1- Lors du sommet de Rio de 1992, quelque 150 chefs d'Etat ont signé un programme d'actions pour le siècle, intitulé l'Agenda 21, comprenant des recommandations pour favoriser le développement durable au niveau mondial. L'Agenda 21 est démultiplié en Agendas 21 locaux, impliquant jusqu'aux collectivités locales.

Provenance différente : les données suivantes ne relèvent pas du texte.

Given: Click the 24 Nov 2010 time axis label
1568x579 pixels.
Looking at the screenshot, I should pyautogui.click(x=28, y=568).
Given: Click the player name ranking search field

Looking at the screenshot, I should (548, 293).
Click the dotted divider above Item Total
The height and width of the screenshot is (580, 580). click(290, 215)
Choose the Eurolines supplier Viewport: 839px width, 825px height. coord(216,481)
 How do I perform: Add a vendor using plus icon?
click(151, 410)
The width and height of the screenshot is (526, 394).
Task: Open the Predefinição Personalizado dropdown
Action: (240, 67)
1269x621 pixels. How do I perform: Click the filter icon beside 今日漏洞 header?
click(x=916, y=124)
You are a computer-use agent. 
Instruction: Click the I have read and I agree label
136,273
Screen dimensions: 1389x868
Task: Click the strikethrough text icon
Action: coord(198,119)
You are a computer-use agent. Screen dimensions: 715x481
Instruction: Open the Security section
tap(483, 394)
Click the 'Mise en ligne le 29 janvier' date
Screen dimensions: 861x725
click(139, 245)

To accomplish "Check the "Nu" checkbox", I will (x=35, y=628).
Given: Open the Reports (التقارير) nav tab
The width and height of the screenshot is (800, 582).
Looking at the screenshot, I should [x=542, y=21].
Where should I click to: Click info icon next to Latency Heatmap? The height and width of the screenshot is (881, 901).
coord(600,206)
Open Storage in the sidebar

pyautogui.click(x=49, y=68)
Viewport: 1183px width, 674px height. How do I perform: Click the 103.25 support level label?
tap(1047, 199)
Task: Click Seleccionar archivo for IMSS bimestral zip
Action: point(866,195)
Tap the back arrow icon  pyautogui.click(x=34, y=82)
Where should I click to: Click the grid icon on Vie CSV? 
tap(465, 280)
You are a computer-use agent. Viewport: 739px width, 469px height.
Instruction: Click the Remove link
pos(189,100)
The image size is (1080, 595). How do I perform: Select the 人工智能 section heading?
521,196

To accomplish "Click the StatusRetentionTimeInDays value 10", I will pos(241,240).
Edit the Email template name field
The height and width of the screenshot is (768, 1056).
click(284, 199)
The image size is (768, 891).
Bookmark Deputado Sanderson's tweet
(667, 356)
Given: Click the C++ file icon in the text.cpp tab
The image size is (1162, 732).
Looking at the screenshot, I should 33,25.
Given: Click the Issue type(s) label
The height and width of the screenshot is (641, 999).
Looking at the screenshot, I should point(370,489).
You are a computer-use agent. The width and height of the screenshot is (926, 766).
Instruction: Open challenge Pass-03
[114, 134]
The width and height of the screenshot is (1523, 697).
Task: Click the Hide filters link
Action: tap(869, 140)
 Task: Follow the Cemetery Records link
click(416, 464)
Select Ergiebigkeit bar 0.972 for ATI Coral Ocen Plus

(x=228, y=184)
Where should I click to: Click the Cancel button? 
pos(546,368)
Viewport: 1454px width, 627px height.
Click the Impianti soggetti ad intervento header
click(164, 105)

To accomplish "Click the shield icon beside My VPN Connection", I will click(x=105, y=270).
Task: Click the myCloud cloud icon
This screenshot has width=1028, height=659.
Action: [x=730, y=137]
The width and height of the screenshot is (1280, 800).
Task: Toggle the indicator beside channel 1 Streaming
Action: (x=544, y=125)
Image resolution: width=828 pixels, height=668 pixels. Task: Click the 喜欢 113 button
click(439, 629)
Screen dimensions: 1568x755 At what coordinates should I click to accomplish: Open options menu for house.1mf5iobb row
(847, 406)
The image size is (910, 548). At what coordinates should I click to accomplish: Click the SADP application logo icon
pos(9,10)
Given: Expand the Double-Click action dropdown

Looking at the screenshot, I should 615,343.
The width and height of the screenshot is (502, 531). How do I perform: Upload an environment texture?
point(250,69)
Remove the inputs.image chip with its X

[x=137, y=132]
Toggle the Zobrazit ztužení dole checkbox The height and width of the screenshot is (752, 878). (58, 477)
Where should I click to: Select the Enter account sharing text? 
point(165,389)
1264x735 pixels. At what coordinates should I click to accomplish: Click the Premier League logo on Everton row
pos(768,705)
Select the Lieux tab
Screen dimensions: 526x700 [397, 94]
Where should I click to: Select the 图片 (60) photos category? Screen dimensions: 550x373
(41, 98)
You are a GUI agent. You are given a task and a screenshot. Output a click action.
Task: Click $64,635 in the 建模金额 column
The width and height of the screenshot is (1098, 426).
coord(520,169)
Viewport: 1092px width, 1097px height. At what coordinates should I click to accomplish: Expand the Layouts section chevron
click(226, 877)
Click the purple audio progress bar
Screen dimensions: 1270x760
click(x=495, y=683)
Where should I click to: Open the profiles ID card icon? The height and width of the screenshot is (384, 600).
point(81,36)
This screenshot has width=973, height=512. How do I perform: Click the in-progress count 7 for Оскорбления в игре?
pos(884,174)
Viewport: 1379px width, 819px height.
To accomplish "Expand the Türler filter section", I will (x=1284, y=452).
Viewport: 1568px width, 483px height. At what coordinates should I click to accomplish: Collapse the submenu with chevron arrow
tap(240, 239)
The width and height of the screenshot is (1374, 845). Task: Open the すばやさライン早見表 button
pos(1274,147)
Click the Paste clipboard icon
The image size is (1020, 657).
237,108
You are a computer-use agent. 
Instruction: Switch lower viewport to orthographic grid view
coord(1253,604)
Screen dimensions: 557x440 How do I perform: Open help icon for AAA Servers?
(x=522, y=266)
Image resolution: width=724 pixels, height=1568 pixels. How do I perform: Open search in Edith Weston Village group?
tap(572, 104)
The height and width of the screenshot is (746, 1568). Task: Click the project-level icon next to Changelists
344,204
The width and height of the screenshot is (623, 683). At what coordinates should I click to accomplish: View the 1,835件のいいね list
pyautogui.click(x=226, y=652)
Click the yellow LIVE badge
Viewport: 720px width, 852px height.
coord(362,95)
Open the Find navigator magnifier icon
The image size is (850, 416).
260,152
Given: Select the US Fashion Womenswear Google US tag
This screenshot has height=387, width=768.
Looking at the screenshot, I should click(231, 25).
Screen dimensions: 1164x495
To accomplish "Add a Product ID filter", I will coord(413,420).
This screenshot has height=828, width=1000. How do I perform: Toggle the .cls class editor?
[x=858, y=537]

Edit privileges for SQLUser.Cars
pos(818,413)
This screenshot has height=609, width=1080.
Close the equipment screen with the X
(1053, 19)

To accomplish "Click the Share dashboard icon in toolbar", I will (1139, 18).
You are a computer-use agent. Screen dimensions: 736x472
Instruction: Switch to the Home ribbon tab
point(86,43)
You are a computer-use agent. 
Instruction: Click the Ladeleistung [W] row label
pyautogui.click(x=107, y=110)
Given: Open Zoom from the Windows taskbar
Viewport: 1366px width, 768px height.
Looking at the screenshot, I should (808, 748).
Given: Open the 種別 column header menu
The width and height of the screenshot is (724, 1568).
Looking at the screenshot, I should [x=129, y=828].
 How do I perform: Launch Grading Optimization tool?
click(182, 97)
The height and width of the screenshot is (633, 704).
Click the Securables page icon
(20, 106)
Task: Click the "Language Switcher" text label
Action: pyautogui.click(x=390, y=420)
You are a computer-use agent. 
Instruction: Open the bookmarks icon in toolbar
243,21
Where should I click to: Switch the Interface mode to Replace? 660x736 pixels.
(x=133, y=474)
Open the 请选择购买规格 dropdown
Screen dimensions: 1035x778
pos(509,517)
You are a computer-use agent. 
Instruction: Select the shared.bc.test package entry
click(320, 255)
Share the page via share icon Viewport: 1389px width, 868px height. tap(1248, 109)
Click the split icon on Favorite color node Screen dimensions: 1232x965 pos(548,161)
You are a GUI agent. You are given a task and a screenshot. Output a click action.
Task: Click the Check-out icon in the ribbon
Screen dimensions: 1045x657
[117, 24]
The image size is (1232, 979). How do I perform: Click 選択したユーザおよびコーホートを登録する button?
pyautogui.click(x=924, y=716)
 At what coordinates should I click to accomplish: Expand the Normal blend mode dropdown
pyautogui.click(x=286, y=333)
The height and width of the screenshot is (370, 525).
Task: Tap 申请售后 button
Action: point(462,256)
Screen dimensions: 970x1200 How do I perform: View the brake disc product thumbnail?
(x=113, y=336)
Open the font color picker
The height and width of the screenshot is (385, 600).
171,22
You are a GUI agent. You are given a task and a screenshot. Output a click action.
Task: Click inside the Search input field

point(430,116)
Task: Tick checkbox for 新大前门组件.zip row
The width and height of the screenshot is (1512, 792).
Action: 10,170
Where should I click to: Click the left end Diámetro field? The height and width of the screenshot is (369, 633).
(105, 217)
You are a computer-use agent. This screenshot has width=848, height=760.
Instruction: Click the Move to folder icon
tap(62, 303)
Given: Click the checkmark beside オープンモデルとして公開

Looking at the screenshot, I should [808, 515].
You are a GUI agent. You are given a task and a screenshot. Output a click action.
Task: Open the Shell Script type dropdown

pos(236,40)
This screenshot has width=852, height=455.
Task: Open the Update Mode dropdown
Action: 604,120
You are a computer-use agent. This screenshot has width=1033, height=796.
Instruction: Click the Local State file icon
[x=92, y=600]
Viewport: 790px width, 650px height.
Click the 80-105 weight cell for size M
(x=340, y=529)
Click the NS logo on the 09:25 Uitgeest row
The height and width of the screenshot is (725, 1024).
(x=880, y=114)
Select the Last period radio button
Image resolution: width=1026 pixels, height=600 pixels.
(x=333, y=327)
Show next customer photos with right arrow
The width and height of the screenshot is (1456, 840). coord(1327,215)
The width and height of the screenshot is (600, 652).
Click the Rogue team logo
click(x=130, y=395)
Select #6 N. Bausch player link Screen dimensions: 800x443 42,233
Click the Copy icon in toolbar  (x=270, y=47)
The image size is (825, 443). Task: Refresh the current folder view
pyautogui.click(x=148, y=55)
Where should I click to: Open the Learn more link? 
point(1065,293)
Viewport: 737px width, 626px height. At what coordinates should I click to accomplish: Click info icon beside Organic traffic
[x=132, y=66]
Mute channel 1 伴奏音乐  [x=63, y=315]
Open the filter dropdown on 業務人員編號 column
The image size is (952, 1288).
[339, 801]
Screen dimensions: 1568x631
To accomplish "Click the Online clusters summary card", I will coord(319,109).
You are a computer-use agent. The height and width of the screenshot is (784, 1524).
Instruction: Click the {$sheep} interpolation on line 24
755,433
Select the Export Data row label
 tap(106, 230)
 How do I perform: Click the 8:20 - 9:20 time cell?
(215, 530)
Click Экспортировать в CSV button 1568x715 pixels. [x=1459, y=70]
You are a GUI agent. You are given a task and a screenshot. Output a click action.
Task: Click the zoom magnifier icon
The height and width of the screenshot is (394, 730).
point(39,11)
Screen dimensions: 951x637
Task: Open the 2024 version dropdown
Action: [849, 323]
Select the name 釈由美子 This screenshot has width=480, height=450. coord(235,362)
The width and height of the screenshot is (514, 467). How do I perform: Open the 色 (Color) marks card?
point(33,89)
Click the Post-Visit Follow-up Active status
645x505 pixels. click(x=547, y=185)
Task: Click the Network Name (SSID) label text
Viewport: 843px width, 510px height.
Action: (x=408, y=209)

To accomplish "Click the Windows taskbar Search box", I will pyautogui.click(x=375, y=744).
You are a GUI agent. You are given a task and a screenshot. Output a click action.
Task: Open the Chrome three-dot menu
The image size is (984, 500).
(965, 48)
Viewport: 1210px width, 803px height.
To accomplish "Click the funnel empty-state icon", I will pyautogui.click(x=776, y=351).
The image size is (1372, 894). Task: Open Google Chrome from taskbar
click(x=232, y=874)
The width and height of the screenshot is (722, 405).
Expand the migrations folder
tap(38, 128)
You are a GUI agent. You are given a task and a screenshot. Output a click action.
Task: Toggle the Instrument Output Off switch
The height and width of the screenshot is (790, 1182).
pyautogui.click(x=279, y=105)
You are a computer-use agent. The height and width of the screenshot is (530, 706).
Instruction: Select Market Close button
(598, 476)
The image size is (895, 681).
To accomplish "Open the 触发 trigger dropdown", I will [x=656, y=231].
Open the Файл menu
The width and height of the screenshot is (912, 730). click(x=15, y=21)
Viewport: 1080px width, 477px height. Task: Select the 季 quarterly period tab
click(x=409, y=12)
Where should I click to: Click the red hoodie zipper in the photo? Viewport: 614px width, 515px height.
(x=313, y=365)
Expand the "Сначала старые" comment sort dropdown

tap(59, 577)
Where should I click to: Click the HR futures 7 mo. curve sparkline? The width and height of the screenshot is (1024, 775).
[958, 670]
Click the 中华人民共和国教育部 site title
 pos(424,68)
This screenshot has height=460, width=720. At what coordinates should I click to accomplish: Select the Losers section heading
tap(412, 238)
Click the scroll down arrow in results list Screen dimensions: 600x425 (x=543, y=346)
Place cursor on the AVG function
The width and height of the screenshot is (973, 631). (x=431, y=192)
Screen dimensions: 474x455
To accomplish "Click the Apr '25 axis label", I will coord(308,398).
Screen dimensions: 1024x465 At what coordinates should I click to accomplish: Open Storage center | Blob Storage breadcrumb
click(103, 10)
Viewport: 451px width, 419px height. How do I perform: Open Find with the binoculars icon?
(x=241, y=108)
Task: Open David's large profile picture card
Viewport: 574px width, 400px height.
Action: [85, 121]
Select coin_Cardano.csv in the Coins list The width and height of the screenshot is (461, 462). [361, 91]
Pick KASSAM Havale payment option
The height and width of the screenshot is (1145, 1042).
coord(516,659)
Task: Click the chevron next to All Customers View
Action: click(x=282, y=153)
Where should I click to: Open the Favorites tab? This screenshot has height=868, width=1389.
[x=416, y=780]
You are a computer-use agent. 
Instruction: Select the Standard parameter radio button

2- Citons la Déclaration des institutions financières sur l'environnement et le développement durable, lancée en 1997 par le PNUE (Programme des Nations unies pour l'Environnement) ; Global Compact ou Pacte mondial (initiative des Nations unies lancée en 1998 par Kofi Annan impliquant trois agences onusiennes: OIT, PNUE, Haut-Commissariat aux droits de l'homme) qui comporte dix principes de base dans les domaines du droit des travailleurs, de l'environnement, des droits humains et, depuis le 24 juin 2004, de la transparence et contre la corruption ; Déclaration de principes tripartite adoptée en 1977 et révisée en 2000 par l'Organisation internationale du travail, fondée sur les conventions de l'OIT et la Déclaration universelle des droits de l'homme que l'Algérie a ratifiées ; Charte du développement durable adoptée par le Conseil exécutif de la Chambre de commerce internationale en novembre 1990, comportant seize principes publiés en avril 1991 ; les sept Principes de Londres de la Corporation of London publiés lors du Sommet de Johannesburg, en 2002, afin de promouvoir le rôle des institutions financières en matière de développement durable.